In the afterword, Palahniuk claims that Fight Club could have been a love story, similar to how Danielewski asserts that House of Leaves is a love story. Good thing contemporary literary criticism is more about what the reader takes away from the book. Just as House of Leaves is some of the most terrifying horror I’ve read, Fight Club is satire. Out of what Wikipedia classifies as satire, I’ve read: Gulliver’s Travels, Fahrenheit 451, Brave New World, Clockwork Orange, Catch 22, Lord of the Flies, Candide, Alice in Wonderland, and recently, Dead Souls. But I didn’t think I ‘got’ any of these. I enjoyed reading them because of the world they depicted, the prose, and the humour. Sure, I was also able to grasp the crux of whatever they were lampooning, but I don’t think I had enough context for any of these novels. I didn’t live in the period, and although they are still relevant and revelatory, I didn’t find the ideas, arguments or characterizations novel. Orwell is probably the only satire that I’ve read that I would say resonated with me, mostly due to the knowledge of the relevant historical issues, and the easy connection to the world today.
However, Fight Club is a satire on today, a satire on our generation. It enumerates issues with contemporary society in modern English. And although the prose is admittedly confusing, its list of woes is understandable. It rails against social mobility, consumerism, political correctness, and the rat race.

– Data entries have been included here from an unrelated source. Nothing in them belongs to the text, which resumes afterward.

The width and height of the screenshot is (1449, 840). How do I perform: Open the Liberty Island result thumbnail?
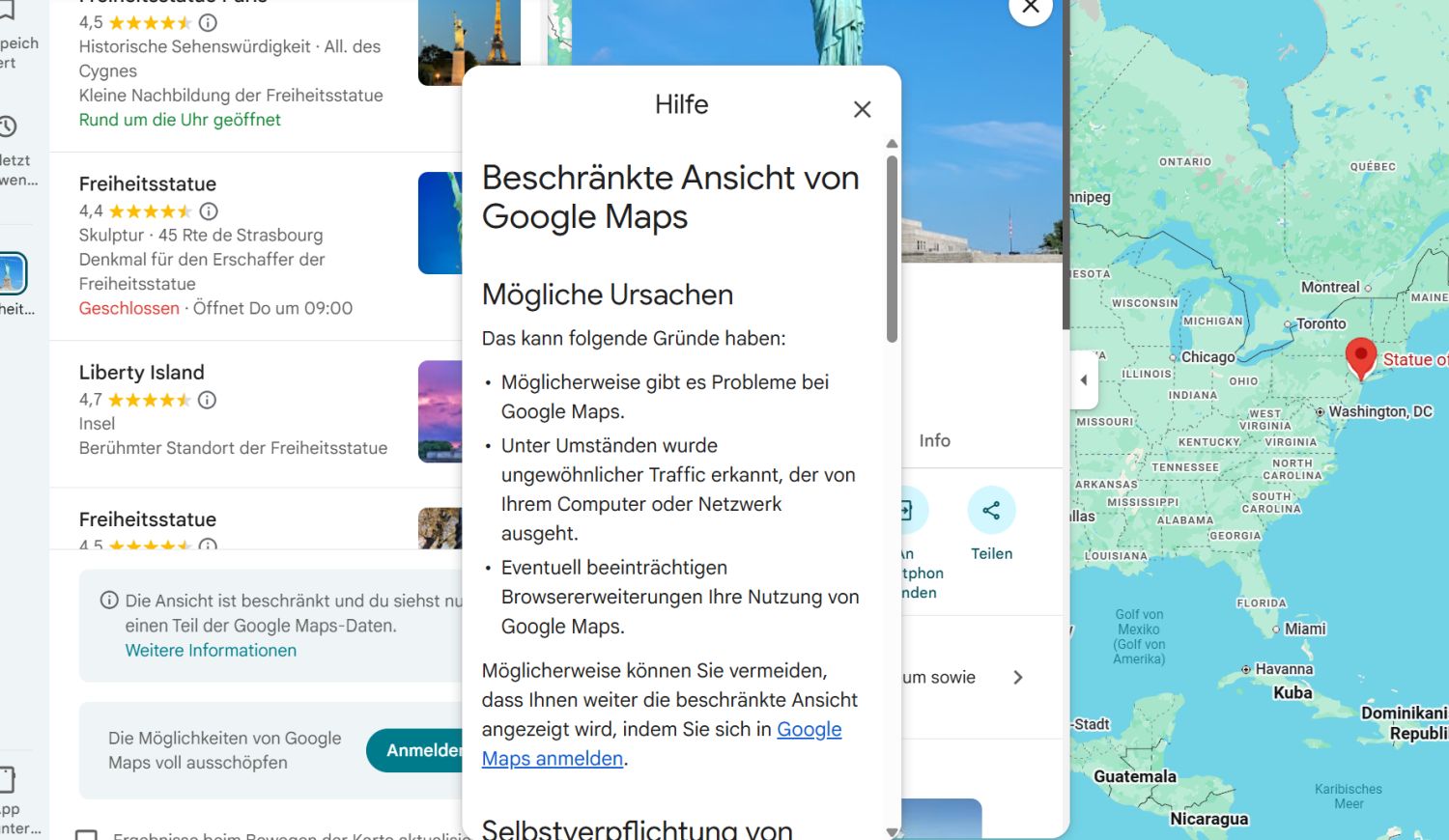pos(440,411)
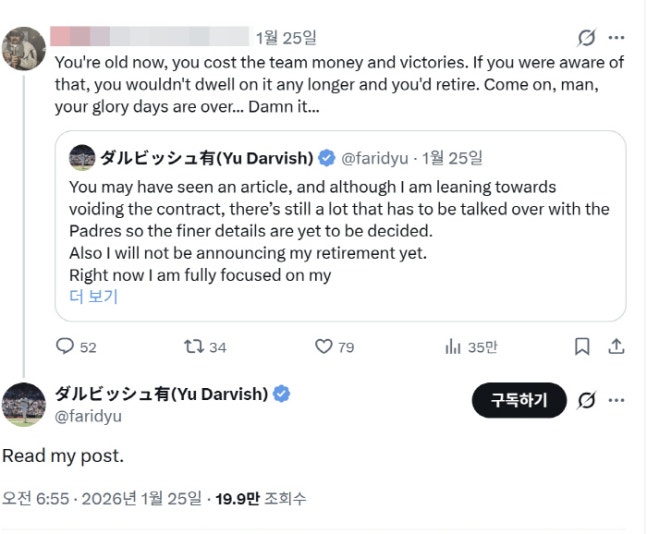Click the reply comment icon showing 52
647x534 pixels.
tap(65, 346)
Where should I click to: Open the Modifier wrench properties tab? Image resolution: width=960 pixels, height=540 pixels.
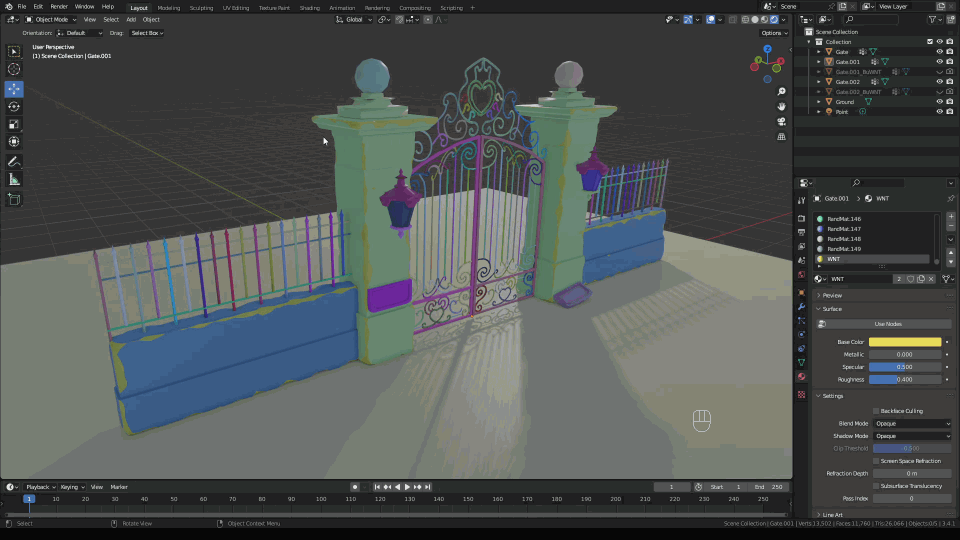click(x=801, y=306)
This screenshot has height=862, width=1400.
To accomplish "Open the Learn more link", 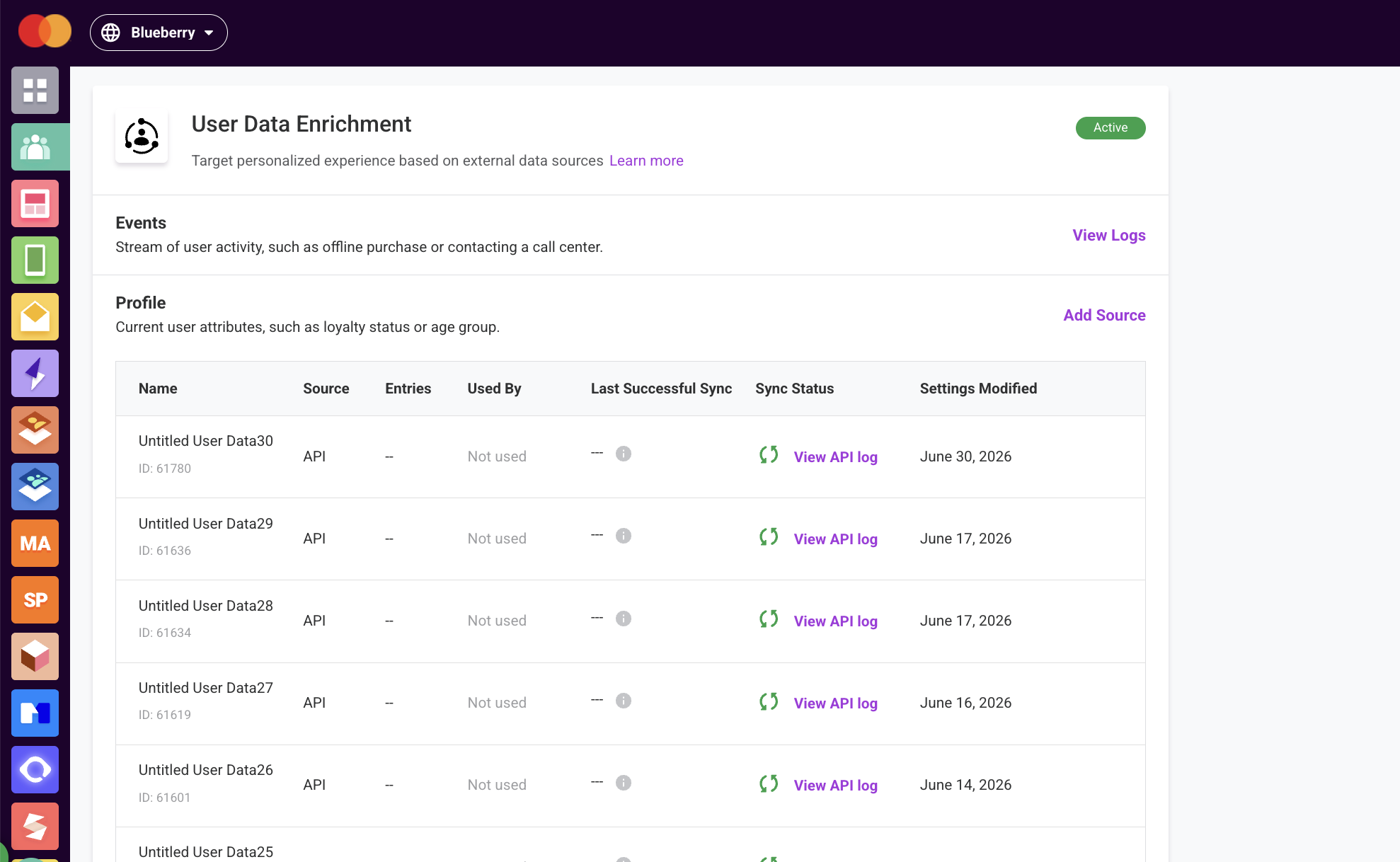I will coord(646,161).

Fight Club disappointed me because it raises the above issues, but it doesn’t address them properly. It acknowledges that they are issues, but doesn’t take a stance one way or the other. It’s very much descriptive as opposed to prescriptive, and really leaves the reader confused. I read somewhere that Palahniuk responded to people starting their own fight clubs with: “If you read Fight Club, and you decide to start your own fight club, then you’re reading it wrong”. Unfortunately, Palahniuk didn’t provide much reference for guidance on what to do.
As I read it, Fight Club describes what ails millennials, especially male millennials today. The previously mentioned problems make existence pointless, and their impact on society is shown by the eagerness of these young men to participate in the fight club and join the anarchist activities of Project Mayhem. Of course, Fight Club doesn’t condone fight clubs or anarchist movements. Far from it, it shows how disillusioned millennial men are so unsatisfied with their lives that they are willing to find release in violence and become brainwashed by a deranged anarchist. But it doesn’t suggest an alternative. It merely shows how angry these people are, and how pervasive these problems are.
Midway through Fight Club, Tyler drops this piece of wisdom: “All a gun does is focus an explosion in one direction.” How profound-ly ironic. I think Palahniuk manages to accurately capture the explosion that is going on, but doesn’t do a good job of focusing it. Adjustment Day is more focused, but with quite a different thesis. Maybe I’m being too harsh. After all, it’s only because I like Palahniuk so much that I have such high enough expectations. I shouldn’t be disappointed when someone writes something like Fight Club for their first book. This leads me to hope for something like Ayn Rand’s progression from We The Living to Atlas Shrugged. From unfocused explosion to directed shot. I’m content to wait until that comes eventually.